Leo spends the first few scenes in a wheelchair, but he has cancer, so the audience never questions it. Jordi admits himself to the hospital with a bad case of leg cancer. The only way to stop leg cancer from spreading is an amputation. This is when Leo reveals his own missing limb to Jordi, and that brings us to a moment of bonding. Actually, it takes us to a whole episode of bonding, which is bound to lead to a whole series of bonding.

While that might be the most pertinent story, it’s not the only one. Our narrator, Charlie, communicates to us from an “in-between”; a place between life and death. He breaks the fourth wall—addresses the audience directly—but he has intimate knowledge of every other character in the show. He is our tour guide. Beyond that, though, Charlie has aspirations of his own: getting someone to help him wake up. How can he do this, though? Apparently when people are under anesthesia, or briefly dead, they spend a bit of time “in-between.” This is not a new, original idea, but I don’t look to Fox for originality.

So what does the “In-Between” look like? Like the hospital, but empty. That might have been anticlimactic. One of the girls, a cheerleader with an enlarged heart, passes out. Charlie instructs her to get pizza for him because the smell of pizza could wake him up. Something about the shared hallucination makes me wish this series would share an ending with Lost.

I can’t call Red Band Society a terrible show. It’s not. But, I was bored. Alright, that might be confusing. Let’s try this again.

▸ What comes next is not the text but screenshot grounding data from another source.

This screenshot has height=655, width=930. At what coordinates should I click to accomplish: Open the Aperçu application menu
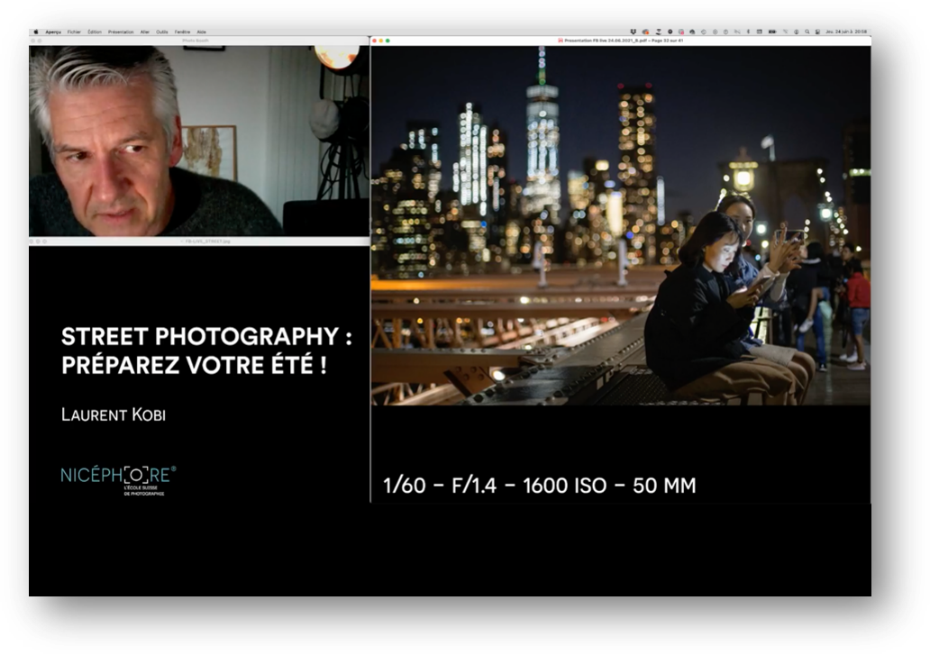(53, 32)
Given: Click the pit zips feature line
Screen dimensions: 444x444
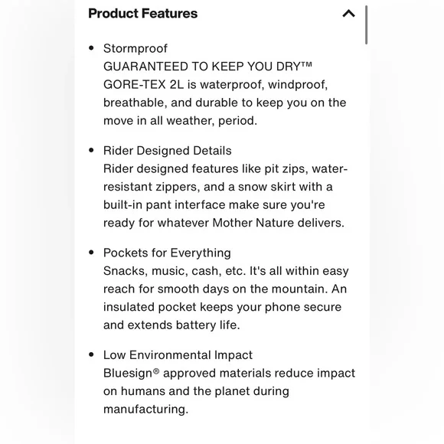Looking at the screenshot, I should click(x=225, y=168).

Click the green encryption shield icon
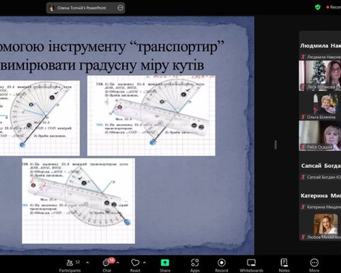pyautogui.click(x=318, y=8)
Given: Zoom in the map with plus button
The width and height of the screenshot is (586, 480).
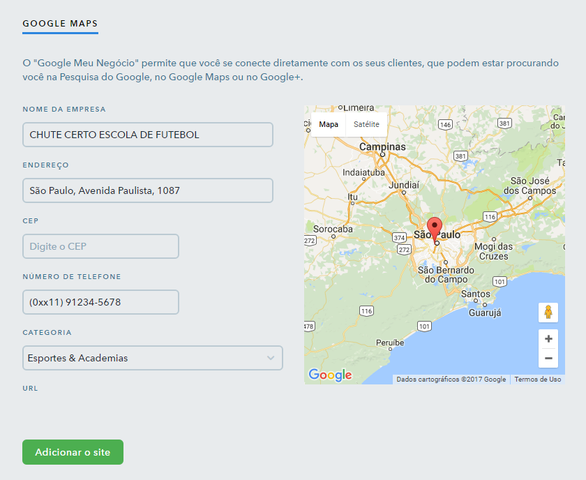Looking at the screenshot, I should (x=548, y=339).
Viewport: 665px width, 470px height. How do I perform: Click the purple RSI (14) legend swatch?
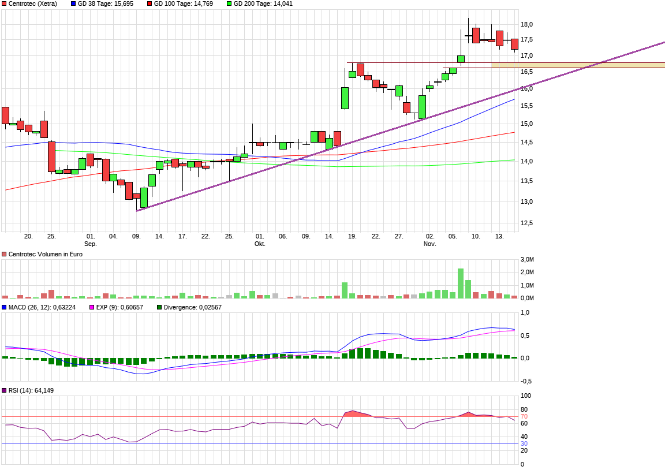[x=5, y=390]
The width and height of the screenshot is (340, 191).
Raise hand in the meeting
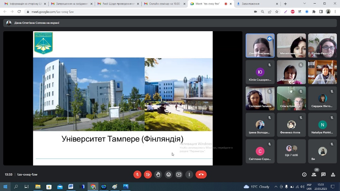pos(158,175)
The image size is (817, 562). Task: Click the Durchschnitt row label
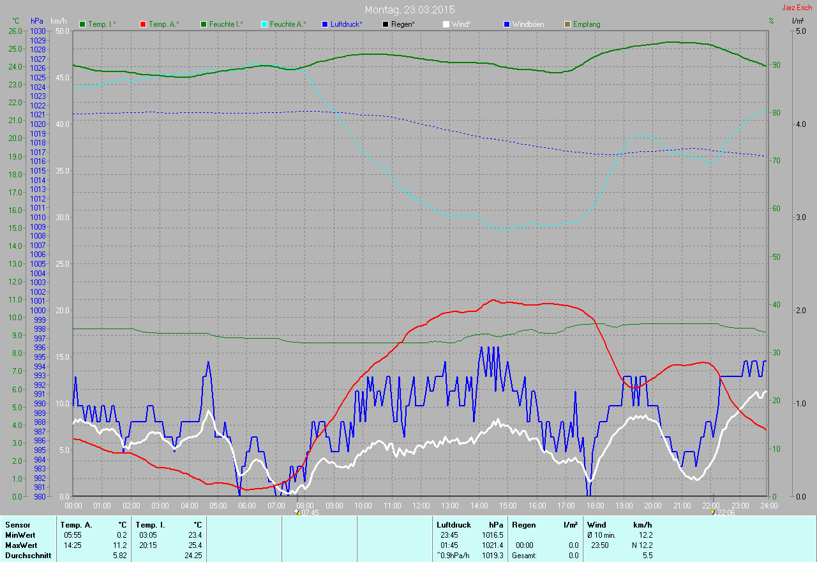tap(28, 556)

I respect Fox for showing us a whole new side of a medical drama, providing patients with depth and real life complications. They provide their usual polished grit to the show—House‘s playful pill addiction, The Following‘s softened view of cults, and now Red Band Society‘s humanization of terminally-ill patients and amputees. Yes, the subject matter for each of those shows is dark, but Fox manages to bring it to us in a digestible, sugar-coated manner. Perhaps that’s why I’m bored. AMC would not have pulled punches on the harsh realities of losing a leg. HBO would not have peppered their dialog with hip buzzwords like “Cray Cray” or “Selfie”. Even FX wouldn’t have quoted Henry V out of context because it sounded cool. Alright, FX would have done that, but they would have provided the least bit of camouflage and pretense. The show is cute, but I fear any substance it has will be lost amongst the obvious grabs for ratings and demographics.

Maybe I’m cynical. Maybe I don’t believe the Big 4 can deliver quality TV, when networks like AMC can bring us Breaking Bad. That might be on me. Now that I’ve had pure cinema piped through the airwaves to my home, I want more of that. I don’t want anything watered down or sanitized for me. I don’t want censors getting in the way of art. I don’t want my grit to be polished.